=== Begin Enclosure ===

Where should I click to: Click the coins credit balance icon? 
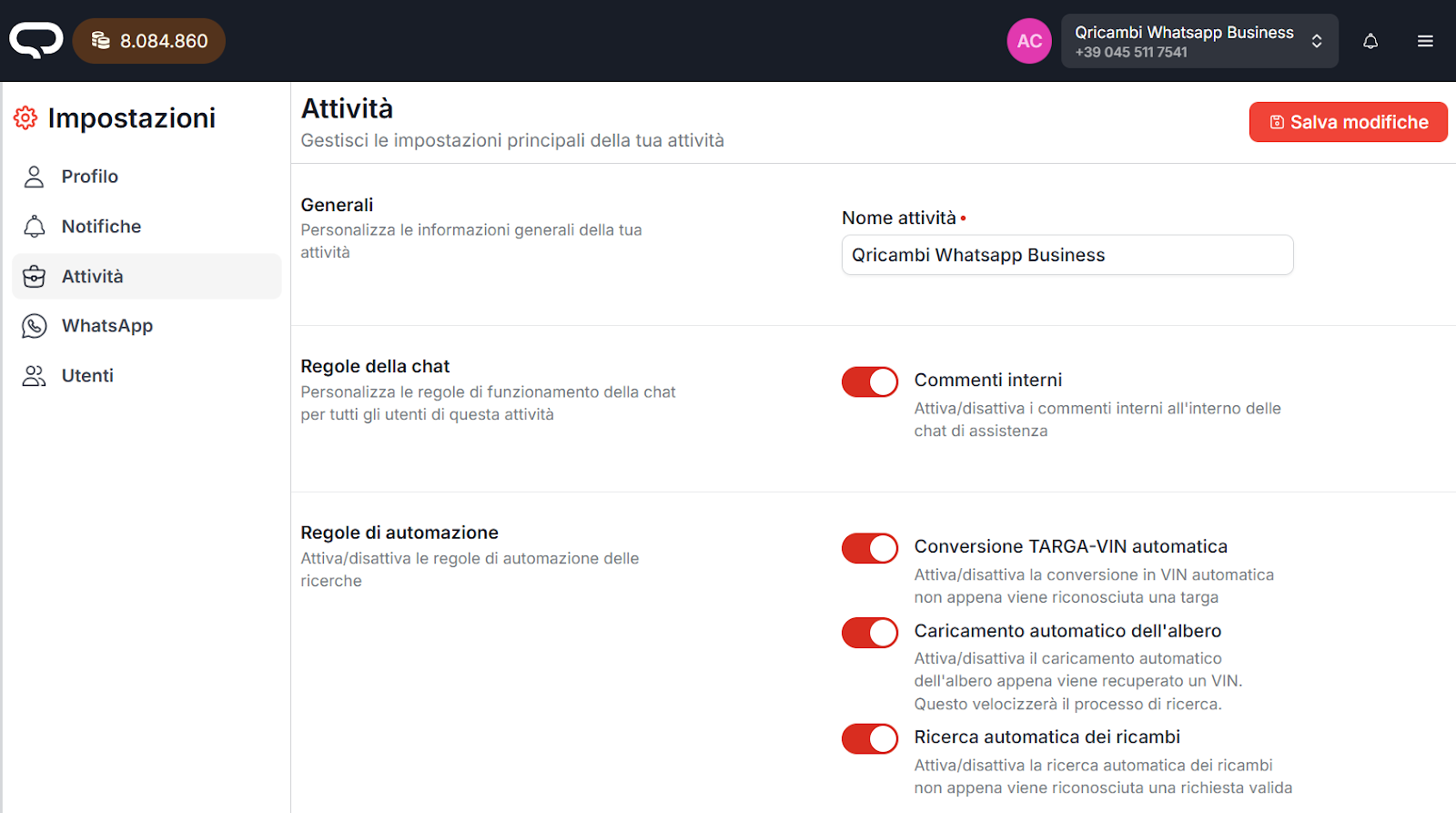pos(101,41)
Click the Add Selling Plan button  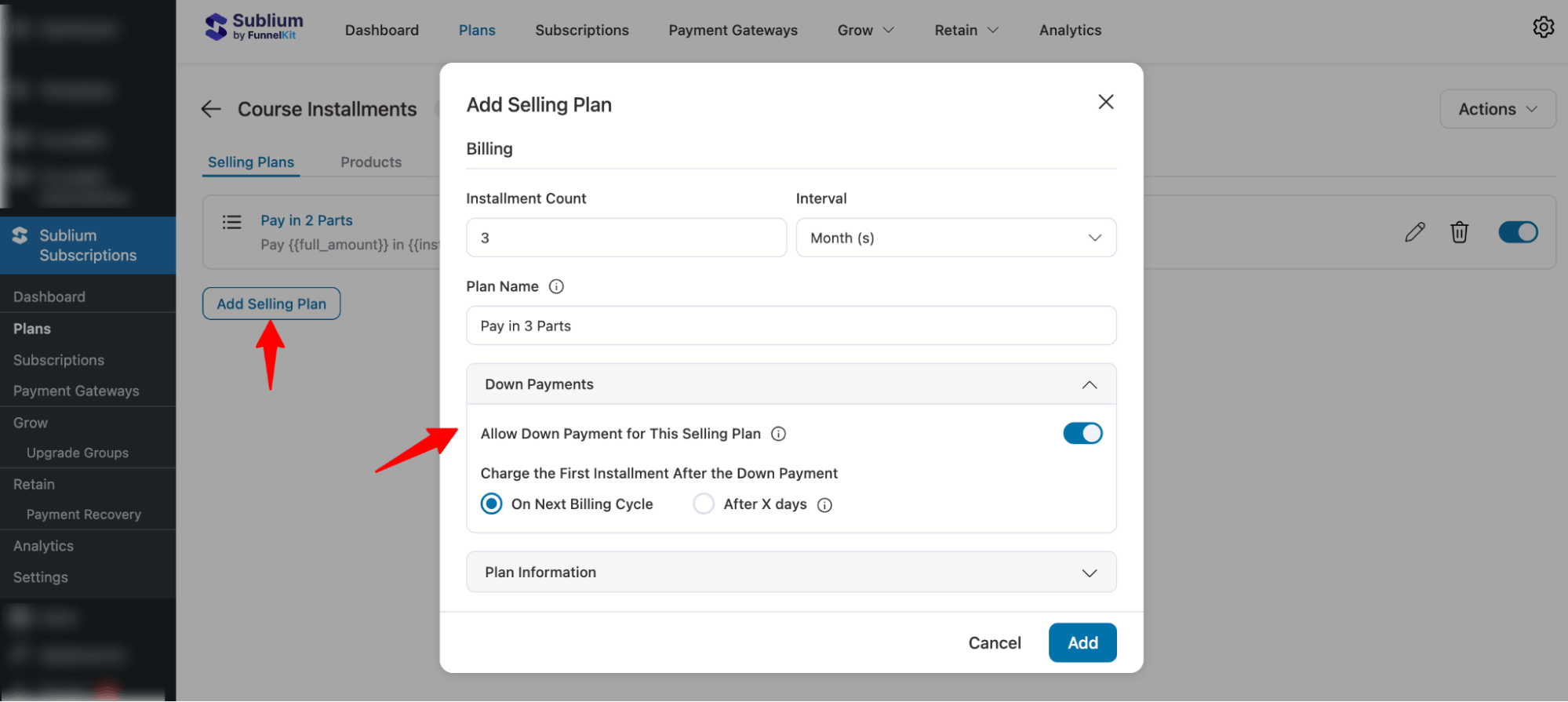[271, 304]

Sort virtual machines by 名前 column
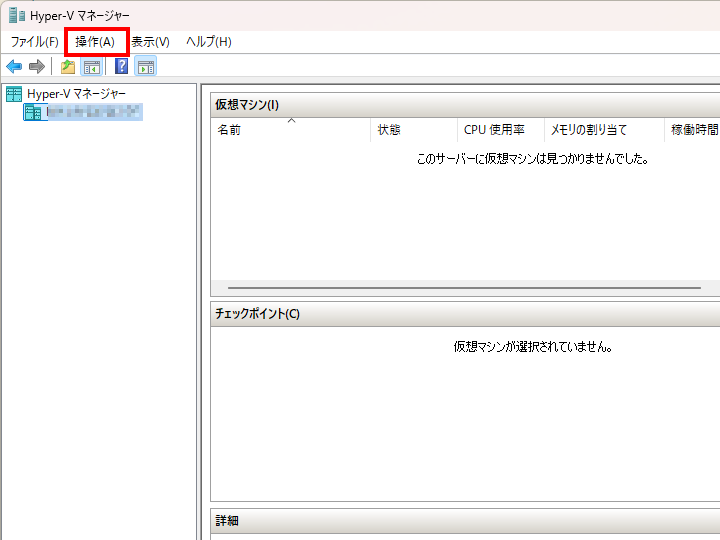coord(229,130)
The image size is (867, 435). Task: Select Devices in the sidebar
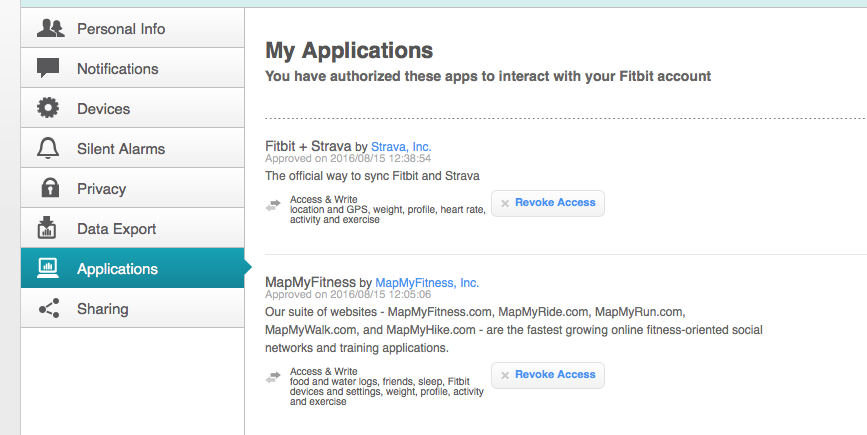[x=103, y=109]
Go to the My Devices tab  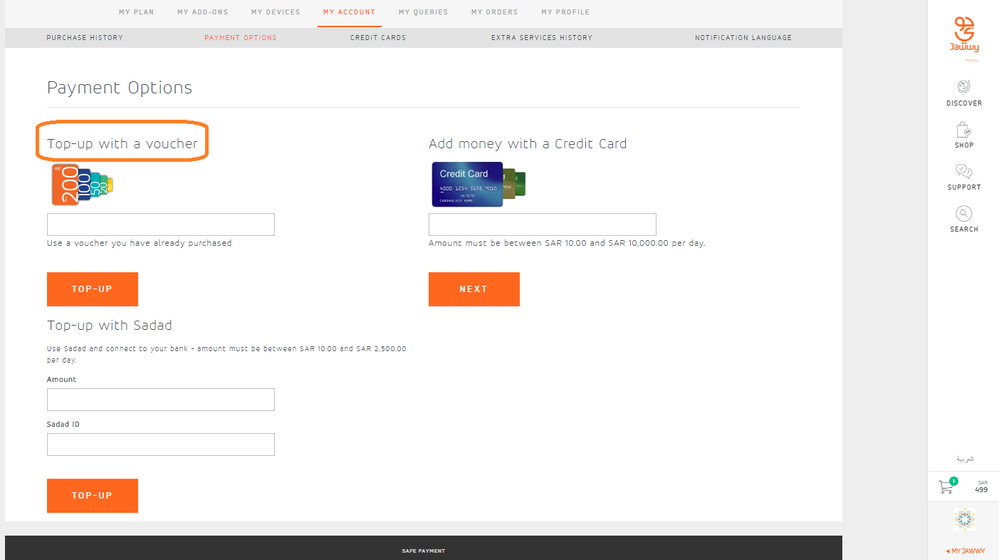click(275, 12)
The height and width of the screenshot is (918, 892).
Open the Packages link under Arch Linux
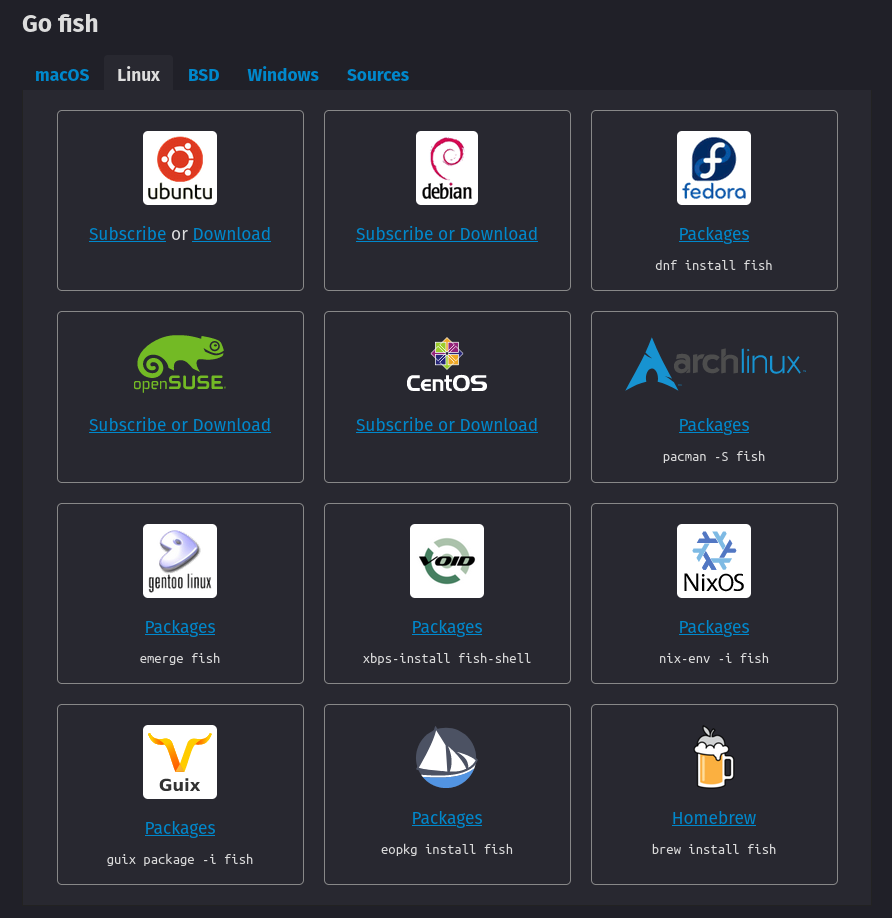click(713, 425)
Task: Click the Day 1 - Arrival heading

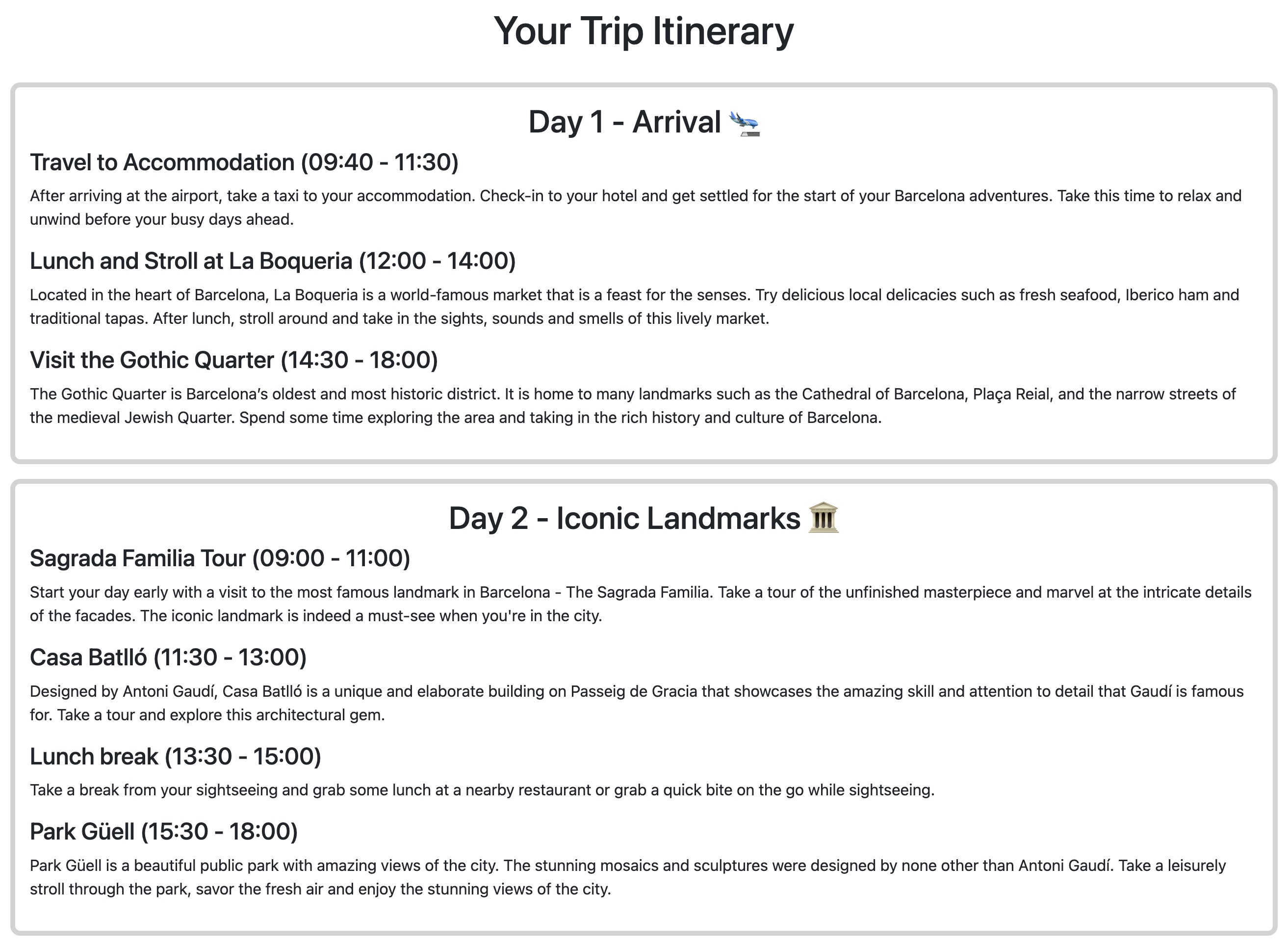Action: (644, 123)
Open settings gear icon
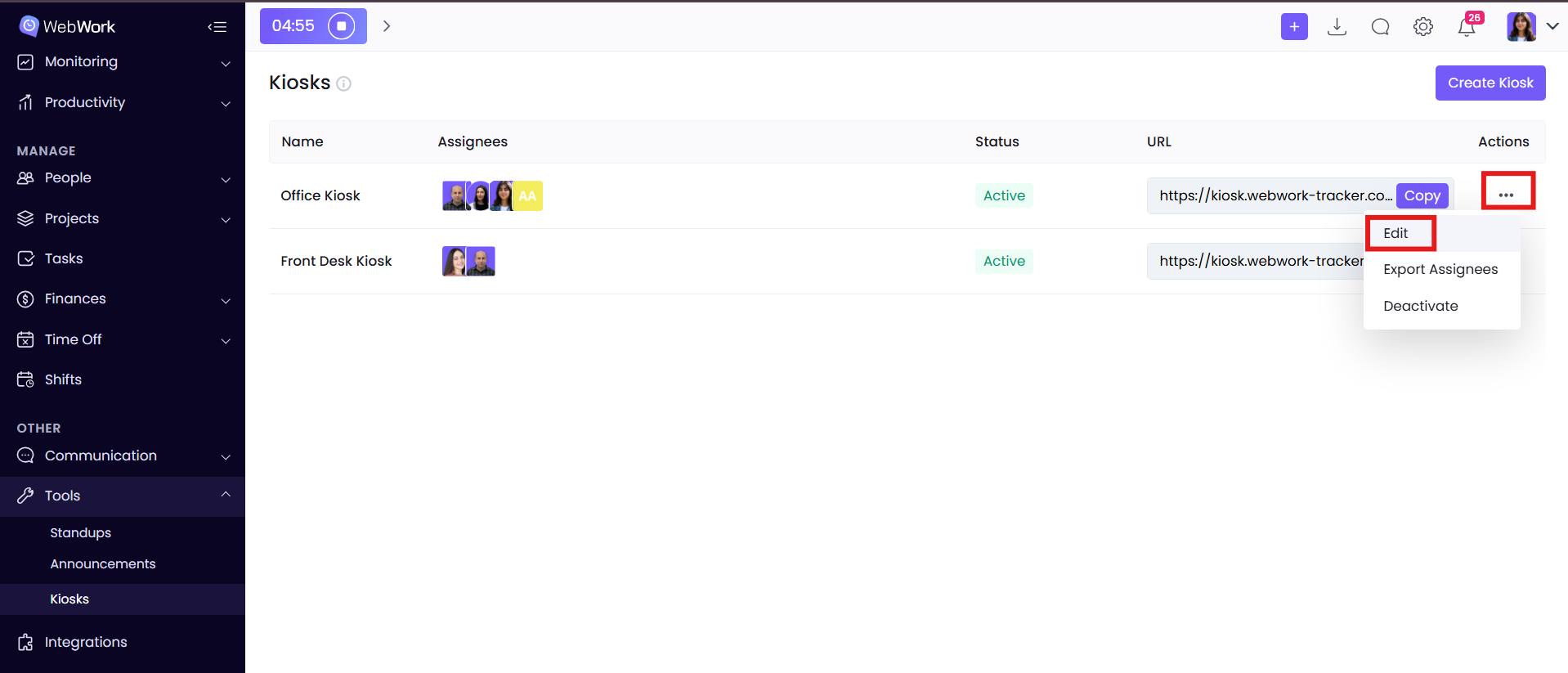 pos(1422,27)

=== End Enclosure ===

## Aim of the task
Which lines run from the one holding "Open the Packages link under Arch Linux" through the end of the records? Reproduce them word for word, both ends included, with no pictures.

## Answer space
Open the Packages link under Arch Linux
click(713, 425)
Task: Click the Day 1 - Arrival heading

Action: (644, 123)
Open settings gear icon
 pos(1422,27)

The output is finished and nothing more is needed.